The web serves as a veritable exotic-pet store. Sites like Gotpetsonline.com contain countless ads for sugar gliders and hedgehogs, along with the latest fashionable exotics like binturongs, coatimundis, lemurs, kinkajous (the enviable breed that bit Paris Hilton), Patagonian cavies, fennec foxes, genets, red pandas, and wallabies. Click down far enough and out come coyotes, musk oxen, camels, elephants, zebras and, incredibly, dingoes and seals.

Searching online is also a good way for a reporter to get her hands on elusive, publicity-shy exotic-pet owners. One ad, which read, “I am looking for a tiger of any breed, male or female. It will be very well taken care of and treated with the hospitality and respect that I believe these beautiful animals deserve,” led to “Georgette” in Texas. On the phone, Georgette had an ethereal voice and dreamy demeanor. She dozily sketched out her vision of a country haven for feral cats and other creatures that would live as peacefully as Elsa, the lion in the ’60s movie Born Free. “I just thought it would be cool, you know, to have a cub to lie around with,” she said. She hoped to buy a small farmhouse in her hometown. Her utopian vision included a barn where tigers would roam freely, depending, of course, on their personalities. “There’s a comfort level with animals and [they wouldn’t need cages] as long as they didn’t reach out past the boundary,” she explained.

The Animal Finder’s Guide is the oldest and most highly regarded resource for the private exotic-animal trade. It’s a simple, newsprint catalog sold only through the mail and published eighteen times per year. What it lacks in visual sophistication, it generously supplies in unalloyed, pornographic abundance. On the first page was an ad for a USDA-licensed zoo in Ohio that was going out of business. For $2,800, a lucky buyer could own three tigers, a bear, a coyote, a timber wolf, and two mountain lions. “All are hand raised and pettable,” read the ad, but just in case, a tranquilizer gun was included in the deal.

Another ad offered five free tigers. “I need to make room,” explained Tim, when reached by phone at his home in Indiana. Tim has dedicated three of his eight acres to twelve tigers, two leopards, a cougar, four bobcats, a serval, two ocelots, a binturong, a wallaby, and several hawks and owls. When asked whether three acres wasn’t, perhaps, a little cozy for all those animals, Tim clarified: “What they fucking like and what they fucking get are two different things.”

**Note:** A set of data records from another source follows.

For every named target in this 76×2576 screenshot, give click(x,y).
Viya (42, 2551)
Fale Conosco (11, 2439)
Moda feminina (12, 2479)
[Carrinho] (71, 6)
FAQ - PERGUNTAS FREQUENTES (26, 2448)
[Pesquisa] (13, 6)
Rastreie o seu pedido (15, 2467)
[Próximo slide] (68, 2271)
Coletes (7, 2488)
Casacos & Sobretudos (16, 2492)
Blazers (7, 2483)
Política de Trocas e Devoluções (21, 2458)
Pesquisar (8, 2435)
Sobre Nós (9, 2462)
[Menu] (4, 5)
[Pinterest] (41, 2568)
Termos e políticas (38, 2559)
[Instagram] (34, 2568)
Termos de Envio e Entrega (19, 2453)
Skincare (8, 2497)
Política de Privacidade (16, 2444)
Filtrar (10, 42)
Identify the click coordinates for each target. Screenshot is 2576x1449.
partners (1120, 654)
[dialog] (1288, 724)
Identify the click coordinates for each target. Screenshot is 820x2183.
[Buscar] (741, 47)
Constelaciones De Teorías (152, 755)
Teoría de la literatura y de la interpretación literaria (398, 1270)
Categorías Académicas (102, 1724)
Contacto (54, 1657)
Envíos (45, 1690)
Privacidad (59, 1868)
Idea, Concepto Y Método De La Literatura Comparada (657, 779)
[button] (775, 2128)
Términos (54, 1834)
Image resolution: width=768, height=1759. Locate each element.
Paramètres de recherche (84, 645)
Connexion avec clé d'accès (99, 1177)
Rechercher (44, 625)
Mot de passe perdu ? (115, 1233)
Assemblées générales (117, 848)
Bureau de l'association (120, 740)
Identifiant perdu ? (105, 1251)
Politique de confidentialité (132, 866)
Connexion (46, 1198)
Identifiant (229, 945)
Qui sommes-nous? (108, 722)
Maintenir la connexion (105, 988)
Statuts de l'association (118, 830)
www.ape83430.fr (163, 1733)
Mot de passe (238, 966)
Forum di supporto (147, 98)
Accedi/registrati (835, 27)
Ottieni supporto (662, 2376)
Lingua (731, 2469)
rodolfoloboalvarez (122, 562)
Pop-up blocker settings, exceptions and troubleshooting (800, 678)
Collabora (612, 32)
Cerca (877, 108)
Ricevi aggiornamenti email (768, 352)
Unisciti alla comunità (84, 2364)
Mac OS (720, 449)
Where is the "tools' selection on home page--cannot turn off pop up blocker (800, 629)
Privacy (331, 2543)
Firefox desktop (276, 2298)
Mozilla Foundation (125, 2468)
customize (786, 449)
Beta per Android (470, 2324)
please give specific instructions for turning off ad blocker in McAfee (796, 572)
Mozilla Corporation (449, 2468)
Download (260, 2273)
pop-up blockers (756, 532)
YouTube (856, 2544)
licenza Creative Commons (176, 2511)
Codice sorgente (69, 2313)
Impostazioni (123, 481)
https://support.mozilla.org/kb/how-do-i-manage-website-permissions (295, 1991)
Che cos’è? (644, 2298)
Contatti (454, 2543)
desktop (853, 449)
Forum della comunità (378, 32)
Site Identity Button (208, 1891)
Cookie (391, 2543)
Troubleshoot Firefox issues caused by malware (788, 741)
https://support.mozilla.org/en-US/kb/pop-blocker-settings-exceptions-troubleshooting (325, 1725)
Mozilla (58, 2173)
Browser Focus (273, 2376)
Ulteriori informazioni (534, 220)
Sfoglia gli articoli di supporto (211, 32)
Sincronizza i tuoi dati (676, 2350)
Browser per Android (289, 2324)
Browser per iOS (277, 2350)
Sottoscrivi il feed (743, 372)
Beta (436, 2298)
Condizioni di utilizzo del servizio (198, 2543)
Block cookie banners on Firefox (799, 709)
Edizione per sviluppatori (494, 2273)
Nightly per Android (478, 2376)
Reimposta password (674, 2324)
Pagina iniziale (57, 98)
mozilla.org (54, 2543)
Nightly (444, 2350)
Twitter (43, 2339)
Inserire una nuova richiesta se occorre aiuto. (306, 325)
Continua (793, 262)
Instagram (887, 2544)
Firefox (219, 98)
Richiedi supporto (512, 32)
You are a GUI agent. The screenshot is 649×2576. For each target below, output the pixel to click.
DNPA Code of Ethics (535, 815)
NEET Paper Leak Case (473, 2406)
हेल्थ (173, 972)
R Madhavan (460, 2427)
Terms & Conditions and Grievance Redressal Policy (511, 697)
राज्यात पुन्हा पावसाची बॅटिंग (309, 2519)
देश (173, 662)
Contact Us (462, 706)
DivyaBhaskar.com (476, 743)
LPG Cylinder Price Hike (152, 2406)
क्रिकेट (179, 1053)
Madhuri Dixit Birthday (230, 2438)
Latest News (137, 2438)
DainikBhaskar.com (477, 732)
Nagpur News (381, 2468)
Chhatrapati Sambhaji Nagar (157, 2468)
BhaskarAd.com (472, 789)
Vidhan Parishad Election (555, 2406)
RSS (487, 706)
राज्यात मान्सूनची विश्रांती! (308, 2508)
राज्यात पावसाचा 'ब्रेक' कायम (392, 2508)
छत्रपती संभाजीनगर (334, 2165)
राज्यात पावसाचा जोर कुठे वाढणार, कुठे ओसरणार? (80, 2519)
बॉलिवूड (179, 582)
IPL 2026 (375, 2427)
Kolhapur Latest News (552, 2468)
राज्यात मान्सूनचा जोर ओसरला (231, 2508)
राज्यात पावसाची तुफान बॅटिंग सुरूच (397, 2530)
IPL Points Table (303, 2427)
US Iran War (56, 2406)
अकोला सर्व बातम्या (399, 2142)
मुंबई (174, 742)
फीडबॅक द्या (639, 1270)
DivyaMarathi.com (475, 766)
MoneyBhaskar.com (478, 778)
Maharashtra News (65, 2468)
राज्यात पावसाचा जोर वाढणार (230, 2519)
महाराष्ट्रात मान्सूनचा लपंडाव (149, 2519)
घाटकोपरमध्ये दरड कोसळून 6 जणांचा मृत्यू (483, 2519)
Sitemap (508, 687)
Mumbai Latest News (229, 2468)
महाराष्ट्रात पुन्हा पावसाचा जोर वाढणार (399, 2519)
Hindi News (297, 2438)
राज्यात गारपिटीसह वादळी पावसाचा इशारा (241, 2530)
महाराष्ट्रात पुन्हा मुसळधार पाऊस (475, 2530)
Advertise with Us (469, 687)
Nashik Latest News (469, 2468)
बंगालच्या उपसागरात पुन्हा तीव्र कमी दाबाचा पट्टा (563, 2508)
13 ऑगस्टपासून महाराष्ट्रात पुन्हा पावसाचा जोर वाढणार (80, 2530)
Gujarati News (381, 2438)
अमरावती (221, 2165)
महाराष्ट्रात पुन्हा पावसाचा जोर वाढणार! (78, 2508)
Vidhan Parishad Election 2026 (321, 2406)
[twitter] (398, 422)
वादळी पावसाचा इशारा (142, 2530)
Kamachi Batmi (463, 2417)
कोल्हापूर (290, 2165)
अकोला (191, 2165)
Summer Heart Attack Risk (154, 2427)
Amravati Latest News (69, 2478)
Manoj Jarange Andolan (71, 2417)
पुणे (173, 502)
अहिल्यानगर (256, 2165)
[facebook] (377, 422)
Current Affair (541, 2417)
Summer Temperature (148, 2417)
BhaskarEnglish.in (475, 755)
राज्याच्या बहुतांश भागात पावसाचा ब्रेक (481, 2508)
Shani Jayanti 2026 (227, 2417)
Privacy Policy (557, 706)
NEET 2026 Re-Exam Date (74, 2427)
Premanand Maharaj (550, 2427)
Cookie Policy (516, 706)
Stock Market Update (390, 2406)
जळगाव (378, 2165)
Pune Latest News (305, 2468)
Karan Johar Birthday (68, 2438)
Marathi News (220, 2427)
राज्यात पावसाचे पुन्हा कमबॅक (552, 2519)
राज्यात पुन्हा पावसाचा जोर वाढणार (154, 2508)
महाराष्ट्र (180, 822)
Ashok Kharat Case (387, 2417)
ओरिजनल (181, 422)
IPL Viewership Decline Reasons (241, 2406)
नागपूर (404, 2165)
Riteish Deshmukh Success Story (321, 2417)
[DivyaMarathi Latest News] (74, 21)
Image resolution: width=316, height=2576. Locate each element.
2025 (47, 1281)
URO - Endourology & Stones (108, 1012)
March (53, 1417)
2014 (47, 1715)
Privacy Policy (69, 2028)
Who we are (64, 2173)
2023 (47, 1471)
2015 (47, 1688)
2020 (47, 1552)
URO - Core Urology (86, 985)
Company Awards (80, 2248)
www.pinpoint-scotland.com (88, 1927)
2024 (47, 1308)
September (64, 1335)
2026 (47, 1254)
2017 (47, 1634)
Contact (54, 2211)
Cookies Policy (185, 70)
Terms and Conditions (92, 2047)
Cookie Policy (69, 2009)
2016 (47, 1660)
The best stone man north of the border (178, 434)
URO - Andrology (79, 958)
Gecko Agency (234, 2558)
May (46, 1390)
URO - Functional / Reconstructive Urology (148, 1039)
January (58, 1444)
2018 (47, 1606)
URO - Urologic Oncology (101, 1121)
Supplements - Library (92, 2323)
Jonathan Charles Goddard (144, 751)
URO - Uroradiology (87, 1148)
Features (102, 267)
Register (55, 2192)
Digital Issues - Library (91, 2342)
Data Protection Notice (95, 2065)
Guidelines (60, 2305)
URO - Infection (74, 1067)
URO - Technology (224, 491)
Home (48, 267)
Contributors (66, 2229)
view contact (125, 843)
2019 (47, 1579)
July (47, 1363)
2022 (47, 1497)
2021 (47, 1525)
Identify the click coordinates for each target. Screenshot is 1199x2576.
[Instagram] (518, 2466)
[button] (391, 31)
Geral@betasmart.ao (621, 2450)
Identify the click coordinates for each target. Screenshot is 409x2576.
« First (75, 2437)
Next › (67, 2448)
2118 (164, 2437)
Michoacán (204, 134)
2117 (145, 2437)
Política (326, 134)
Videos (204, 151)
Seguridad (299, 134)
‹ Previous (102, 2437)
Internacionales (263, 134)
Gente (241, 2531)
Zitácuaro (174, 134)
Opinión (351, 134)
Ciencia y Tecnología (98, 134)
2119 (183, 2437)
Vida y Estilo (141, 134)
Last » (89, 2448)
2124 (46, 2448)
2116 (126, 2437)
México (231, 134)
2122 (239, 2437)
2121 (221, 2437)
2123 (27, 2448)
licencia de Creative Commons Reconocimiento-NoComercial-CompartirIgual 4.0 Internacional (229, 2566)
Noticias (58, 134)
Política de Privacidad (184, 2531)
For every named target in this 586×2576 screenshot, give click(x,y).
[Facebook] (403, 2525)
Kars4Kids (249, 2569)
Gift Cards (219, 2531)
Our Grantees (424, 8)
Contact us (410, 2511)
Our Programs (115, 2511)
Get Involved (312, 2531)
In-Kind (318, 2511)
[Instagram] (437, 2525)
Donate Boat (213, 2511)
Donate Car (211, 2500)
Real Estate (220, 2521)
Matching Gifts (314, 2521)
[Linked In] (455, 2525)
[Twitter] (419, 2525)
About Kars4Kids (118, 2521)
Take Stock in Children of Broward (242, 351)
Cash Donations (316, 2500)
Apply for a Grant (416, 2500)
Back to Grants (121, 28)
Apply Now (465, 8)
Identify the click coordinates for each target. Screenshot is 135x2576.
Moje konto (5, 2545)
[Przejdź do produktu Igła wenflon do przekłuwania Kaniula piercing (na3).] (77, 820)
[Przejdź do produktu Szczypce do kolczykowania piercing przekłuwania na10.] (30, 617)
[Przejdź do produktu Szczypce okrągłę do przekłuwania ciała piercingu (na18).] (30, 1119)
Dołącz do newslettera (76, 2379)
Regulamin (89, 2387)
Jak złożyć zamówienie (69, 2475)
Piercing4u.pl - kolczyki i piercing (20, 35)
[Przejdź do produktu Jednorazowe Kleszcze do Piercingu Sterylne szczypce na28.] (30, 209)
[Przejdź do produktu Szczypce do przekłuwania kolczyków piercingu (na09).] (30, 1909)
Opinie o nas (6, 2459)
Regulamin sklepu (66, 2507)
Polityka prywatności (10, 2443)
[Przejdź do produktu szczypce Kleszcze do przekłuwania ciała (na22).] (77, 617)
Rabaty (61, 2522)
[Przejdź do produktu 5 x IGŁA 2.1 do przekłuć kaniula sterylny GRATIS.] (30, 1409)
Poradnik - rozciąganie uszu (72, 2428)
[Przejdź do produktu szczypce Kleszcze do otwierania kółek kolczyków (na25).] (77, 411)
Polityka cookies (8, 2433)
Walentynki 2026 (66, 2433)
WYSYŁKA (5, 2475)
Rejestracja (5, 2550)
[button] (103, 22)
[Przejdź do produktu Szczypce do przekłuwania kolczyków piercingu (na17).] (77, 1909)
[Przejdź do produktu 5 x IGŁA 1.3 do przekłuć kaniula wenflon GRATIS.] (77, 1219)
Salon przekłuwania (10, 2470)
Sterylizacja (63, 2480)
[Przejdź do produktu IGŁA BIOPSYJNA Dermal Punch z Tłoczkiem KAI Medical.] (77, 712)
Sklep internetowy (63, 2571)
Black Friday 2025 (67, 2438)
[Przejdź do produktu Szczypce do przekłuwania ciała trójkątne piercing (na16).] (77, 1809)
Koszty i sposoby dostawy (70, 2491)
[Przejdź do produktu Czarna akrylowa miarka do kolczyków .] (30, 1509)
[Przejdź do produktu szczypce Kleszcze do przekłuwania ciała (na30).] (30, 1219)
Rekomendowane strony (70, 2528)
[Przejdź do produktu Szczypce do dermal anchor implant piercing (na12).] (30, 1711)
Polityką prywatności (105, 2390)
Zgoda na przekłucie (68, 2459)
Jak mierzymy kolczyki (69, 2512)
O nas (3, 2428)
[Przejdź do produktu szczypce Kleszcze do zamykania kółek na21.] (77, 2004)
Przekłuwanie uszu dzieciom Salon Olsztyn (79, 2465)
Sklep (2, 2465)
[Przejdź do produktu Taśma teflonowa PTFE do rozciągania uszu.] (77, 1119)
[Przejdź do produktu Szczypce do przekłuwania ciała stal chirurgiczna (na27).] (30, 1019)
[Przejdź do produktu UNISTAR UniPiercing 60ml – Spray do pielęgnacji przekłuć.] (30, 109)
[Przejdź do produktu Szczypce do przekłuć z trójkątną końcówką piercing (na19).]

Quite a bit more, ah, practical than Georgette, Tim has a USDA license, though he’s not sure which type. “I don’t know and I don’t give a shit. I think I have a class B, whatever the fuck that is.” Were the inspections to get the license tough to pass? “It depends. The first inspector was some little faggot who tried real hard to find citations. All he could come up with was something about how I stored my brooms and shovels. He was just trying to show his fucking power.”

Given the regulations, the potential physical danger, and the sheer expense of feeding the animals (local sheriffs tip Tim off to road-killed deer), one has to wonder why he keeps such a large collection. “Because I love animals,” he said. “I think the business is fucked up. If [the government] would regulate it right, they’d make money. Not everybody should be allowed, though. They should attend husbandry courses. There should be registration for every animal. Housing, for example, should be specific: cage size, type of floor … ” Though Tim takes in rescues from “scumbags” who don’t properly care for their animals, he has no plans to stop breeding his own tigers in order to fight overpopulation. Of a particular male tiger, he said, “I’m not gonna knock the nuts off. I love dealing with the babies.”